Use of Misappropriated Trade Secret Not Required For a Trade Secrets Act Violation

If an employee misappropriates their current or former employer’s proprietary information, and discloses such information to its new employer and/or any other unauthorized person(s), that is enough to establish a violation under the Virginia Uniform Trade Secrets Act (“VUTSA”) so says the Virginia Supreme Court. There is no requirement under the Act that the employee or new employer actually use the misappropriated information to compete with the former employer.

In the case of Geographic Services, Inc. v. Collelo, et al. (2012), the Virginia Supreme Court held that once an employer establishes the existence of a trade secret, all that they are then required to show is that the trade secret was misappropriated as that term is defined under the Trade Secrets Act. The entity from which the trade secret was misappropriated does not have to show that defendants used the trade secret in order to establish a claim under the VUTSA and recover damages.

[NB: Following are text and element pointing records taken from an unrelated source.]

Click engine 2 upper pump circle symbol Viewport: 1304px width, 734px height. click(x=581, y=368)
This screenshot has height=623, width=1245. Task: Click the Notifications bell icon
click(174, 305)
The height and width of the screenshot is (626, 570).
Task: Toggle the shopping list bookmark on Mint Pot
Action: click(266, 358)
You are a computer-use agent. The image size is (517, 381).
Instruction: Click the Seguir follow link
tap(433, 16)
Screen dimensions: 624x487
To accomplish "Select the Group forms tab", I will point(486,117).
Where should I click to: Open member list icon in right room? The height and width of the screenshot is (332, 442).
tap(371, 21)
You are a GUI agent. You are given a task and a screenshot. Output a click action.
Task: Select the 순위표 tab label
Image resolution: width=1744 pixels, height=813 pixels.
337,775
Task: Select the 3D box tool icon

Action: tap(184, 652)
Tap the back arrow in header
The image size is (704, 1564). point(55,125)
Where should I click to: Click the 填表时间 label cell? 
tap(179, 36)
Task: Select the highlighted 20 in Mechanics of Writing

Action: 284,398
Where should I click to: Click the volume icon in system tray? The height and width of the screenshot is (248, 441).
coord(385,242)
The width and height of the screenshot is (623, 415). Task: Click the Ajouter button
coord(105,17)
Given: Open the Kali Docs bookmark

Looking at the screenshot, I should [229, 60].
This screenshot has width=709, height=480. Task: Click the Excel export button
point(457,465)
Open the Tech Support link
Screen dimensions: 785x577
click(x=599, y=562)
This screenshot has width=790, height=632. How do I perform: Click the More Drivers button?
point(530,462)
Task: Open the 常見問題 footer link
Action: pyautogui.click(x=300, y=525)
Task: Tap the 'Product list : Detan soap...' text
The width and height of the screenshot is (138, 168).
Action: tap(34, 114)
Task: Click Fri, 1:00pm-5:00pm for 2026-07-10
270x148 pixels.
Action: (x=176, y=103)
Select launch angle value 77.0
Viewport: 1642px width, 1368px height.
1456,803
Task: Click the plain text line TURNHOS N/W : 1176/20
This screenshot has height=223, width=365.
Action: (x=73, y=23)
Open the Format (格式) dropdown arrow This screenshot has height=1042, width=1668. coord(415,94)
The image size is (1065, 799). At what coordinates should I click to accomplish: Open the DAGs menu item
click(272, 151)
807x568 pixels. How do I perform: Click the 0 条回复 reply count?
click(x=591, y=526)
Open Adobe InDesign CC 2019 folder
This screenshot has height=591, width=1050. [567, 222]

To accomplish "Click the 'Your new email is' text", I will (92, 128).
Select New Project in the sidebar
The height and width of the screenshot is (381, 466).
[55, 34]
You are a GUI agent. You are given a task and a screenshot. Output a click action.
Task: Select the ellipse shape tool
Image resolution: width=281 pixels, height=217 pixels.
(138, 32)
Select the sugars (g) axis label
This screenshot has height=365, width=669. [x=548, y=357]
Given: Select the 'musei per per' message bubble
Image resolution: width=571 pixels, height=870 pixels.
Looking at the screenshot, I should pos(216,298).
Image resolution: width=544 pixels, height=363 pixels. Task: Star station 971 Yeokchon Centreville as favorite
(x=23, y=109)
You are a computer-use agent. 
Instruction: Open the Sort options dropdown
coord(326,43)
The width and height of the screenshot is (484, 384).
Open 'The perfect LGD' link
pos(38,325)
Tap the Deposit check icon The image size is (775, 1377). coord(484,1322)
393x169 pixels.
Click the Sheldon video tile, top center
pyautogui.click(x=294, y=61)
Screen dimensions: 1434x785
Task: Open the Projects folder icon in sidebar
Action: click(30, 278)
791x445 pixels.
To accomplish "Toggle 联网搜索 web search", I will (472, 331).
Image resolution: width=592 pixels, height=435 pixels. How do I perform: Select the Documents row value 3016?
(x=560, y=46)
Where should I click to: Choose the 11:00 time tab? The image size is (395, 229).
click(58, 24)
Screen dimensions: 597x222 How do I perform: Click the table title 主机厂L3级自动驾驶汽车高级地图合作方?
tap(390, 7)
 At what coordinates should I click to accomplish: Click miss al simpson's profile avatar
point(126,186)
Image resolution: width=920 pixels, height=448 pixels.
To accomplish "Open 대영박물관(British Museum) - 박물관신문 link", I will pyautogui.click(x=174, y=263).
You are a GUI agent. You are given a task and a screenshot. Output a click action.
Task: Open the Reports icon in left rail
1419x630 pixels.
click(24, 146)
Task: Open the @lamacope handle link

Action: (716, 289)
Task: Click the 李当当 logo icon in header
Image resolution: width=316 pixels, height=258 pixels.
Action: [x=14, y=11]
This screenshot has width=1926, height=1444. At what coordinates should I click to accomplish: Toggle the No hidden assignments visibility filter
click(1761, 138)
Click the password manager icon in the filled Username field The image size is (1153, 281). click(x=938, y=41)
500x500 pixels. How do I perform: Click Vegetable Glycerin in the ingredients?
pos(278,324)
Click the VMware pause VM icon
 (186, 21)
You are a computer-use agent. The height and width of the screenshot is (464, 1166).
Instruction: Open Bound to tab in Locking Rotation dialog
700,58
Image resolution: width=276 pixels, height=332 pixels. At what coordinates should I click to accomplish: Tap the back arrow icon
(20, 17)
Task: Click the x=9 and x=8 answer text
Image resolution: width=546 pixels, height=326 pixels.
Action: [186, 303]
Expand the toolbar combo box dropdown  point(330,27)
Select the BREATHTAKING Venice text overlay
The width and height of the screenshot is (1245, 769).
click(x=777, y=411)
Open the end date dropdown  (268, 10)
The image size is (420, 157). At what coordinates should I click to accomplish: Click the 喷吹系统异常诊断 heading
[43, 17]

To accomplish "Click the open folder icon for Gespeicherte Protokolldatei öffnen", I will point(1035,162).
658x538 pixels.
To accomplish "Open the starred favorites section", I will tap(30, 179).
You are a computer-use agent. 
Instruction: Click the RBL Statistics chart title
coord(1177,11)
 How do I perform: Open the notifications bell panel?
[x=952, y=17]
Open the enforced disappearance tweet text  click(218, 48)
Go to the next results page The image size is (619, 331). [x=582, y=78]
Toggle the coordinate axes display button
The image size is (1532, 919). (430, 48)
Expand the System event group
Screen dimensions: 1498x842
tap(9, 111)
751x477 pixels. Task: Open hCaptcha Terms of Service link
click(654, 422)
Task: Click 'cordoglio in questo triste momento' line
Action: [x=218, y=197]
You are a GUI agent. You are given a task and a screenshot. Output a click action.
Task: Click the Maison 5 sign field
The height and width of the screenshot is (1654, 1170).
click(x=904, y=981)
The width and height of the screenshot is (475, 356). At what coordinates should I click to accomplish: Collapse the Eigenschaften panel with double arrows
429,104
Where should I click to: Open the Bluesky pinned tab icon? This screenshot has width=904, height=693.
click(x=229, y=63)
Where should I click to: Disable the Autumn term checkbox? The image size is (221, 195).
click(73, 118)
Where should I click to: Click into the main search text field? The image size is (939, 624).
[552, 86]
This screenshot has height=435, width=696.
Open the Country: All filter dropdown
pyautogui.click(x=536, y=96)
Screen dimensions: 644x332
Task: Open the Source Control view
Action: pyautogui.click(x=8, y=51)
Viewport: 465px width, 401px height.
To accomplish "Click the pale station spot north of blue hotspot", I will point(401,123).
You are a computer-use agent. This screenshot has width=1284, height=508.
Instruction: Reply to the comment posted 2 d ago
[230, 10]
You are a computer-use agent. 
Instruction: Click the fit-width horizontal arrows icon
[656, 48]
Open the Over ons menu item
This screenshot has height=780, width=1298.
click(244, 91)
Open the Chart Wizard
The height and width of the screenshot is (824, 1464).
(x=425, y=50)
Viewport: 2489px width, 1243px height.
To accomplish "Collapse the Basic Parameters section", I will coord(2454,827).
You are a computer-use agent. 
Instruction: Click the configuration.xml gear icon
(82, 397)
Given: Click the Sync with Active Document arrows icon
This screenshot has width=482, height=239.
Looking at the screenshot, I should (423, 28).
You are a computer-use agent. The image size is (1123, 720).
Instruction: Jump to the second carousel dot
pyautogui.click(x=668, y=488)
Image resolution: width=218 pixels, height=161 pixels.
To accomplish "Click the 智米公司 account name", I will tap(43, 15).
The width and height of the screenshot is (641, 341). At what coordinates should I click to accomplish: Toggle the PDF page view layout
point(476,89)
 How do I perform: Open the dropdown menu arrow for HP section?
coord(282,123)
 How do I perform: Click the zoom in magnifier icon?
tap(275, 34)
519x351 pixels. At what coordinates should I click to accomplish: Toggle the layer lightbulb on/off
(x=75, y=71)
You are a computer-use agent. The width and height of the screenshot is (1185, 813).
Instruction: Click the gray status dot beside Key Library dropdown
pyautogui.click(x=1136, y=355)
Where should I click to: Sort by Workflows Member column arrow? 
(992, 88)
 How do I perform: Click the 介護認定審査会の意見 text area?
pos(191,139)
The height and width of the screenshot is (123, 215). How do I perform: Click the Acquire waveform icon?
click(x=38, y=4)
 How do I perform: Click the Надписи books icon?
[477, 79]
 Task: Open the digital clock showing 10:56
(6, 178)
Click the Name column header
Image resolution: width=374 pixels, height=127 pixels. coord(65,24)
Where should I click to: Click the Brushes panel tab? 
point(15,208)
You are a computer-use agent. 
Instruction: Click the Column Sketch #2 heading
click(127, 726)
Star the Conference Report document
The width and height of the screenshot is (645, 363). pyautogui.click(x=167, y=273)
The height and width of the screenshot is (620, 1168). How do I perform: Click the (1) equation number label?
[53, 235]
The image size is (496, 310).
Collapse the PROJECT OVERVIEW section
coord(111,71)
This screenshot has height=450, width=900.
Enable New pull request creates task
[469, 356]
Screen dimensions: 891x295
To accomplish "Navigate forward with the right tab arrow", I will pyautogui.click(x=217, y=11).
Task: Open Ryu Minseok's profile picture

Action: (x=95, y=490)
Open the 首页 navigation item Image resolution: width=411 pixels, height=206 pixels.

Disclosure of the trade secret is sufficient where it can be shown that the new employer and/or person to whom the trade secret was disclosed knew, or had reason to know, that the trade secret was acquired by improper means. In such cases, where the plaintiff cannot readily prove measurable damages, then the VUTSA provides that the court can impose a reasonable royalty upon the wrongdoers for the unauthorized disclosure of the trade secret.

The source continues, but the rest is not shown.